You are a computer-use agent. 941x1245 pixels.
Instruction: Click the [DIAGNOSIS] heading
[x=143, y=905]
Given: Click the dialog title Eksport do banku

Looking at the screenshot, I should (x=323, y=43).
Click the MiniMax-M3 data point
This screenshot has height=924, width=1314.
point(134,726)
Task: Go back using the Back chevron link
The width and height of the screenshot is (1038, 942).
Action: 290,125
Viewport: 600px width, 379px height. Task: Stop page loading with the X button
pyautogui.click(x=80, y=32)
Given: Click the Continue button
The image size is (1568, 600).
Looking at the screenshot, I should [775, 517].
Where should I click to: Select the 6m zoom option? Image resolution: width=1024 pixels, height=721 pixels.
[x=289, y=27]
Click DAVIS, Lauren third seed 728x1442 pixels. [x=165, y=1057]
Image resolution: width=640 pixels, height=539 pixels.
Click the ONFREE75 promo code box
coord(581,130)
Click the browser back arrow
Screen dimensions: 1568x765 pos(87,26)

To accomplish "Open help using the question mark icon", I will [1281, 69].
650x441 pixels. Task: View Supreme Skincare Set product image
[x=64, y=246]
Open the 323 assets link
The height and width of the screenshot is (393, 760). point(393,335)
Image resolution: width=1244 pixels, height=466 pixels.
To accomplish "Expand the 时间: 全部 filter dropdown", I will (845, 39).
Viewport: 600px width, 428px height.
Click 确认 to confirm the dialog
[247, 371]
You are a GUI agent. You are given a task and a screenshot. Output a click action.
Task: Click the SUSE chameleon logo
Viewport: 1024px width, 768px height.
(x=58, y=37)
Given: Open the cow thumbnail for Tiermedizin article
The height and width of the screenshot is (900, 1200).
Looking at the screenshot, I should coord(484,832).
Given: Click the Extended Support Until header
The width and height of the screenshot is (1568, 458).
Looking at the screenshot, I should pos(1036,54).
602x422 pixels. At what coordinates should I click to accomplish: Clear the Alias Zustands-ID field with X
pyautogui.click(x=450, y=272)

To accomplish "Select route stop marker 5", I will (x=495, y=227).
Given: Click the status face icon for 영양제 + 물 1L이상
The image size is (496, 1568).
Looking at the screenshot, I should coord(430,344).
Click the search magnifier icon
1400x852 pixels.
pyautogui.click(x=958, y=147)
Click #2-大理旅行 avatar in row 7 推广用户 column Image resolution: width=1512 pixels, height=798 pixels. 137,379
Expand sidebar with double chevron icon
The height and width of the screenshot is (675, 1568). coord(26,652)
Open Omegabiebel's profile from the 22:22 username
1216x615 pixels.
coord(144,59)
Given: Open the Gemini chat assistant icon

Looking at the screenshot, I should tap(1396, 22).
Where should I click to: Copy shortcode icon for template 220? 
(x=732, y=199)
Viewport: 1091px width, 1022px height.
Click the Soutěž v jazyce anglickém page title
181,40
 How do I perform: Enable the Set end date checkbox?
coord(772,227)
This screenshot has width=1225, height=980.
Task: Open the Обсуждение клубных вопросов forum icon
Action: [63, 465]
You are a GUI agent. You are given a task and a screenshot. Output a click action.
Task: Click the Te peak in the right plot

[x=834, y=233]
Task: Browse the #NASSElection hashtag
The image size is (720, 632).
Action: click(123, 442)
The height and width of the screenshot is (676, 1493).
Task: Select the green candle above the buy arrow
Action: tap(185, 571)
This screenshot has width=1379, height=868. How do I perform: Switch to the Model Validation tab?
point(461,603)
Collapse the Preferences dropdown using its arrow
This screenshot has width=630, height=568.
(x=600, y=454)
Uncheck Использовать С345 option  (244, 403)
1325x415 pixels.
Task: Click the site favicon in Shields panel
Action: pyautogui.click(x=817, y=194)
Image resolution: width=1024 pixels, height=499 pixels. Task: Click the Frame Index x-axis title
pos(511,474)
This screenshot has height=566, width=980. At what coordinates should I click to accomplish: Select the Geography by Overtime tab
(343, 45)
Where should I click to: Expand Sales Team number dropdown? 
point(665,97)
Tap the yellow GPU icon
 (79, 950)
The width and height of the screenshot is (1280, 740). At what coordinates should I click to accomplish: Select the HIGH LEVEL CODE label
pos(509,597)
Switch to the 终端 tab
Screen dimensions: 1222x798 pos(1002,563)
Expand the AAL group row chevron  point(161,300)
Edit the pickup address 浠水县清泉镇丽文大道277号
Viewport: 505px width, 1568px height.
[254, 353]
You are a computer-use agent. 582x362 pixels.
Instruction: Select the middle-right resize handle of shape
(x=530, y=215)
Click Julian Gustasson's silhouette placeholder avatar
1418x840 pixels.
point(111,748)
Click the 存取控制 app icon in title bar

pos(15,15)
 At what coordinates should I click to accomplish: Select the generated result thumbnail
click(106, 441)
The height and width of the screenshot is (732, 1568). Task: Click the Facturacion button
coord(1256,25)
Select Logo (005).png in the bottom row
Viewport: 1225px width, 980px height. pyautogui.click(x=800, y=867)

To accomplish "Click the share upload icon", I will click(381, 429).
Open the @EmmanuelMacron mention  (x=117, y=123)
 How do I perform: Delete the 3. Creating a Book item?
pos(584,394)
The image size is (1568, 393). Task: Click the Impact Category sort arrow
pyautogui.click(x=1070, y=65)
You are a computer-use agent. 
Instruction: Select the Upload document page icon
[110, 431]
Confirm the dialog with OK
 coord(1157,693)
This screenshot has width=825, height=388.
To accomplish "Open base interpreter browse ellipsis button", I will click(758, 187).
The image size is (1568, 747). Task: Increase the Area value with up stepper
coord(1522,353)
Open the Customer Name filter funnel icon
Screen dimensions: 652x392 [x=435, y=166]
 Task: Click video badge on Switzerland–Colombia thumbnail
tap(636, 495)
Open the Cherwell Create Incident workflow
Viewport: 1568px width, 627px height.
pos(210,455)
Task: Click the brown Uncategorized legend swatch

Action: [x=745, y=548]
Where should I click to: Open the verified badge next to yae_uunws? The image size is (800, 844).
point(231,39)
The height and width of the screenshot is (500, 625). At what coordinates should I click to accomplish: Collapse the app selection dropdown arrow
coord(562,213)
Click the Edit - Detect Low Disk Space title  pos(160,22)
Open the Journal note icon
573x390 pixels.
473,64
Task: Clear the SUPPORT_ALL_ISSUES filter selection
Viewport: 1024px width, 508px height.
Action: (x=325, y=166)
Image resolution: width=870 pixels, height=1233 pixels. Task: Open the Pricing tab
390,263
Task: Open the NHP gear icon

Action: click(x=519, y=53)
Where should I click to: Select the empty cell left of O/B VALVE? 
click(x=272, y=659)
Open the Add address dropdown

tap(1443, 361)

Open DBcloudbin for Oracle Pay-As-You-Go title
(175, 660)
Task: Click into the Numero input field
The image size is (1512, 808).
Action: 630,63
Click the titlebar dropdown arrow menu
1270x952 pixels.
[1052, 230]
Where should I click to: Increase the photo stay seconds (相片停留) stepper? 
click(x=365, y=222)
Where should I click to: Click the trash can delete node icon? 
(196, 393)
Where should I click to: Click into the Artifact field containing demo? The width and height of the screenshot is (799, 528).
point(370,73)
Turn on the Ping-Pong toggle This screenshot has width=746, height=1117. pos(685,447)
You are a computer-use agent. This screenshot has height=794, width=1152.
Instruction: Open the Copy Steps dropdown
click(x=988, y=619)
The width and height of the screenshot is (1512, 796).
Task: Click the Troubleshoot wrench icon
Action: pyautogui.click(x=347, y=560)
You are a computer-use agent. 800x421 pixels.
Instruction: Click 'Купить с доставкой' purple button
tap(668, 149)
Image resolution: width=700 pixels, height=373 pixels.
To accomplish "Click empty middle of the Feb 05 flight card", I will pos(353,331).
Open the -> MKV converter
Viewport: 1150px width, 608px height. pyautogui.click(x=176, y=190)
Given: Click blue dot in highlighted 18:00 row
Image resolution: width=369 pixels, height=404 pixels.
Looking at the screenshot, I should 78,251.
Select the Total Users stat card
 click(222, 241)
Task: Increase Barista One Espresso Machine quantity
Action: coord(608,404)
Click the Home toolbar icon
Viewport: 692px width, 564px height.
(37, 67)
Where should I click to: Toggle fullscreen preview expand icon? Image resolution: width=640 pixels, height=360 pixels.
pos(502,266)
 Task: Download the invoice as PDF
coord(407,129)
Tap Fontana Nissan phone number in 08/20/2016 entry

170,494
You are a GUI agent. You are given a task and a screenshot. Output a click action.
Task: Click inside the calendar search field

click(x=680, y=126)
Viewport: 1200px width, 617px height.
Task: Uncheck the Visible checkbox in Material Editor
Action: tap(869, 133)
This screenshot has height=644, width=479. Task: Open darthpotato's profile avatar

_ _ _ _ _

[Task description]:
Copy each line of the listing that carries the word "computer".

[Output for this task]:
You are a computer-use agent. 941x1245 pixels.
You are a computer-use agent. 582x362 pixels.
You are a computer-use agent. 
You are a computer-use agent. This screenshot has height=794, width=1152.
You are a computer-use agent. 800x421 pixels.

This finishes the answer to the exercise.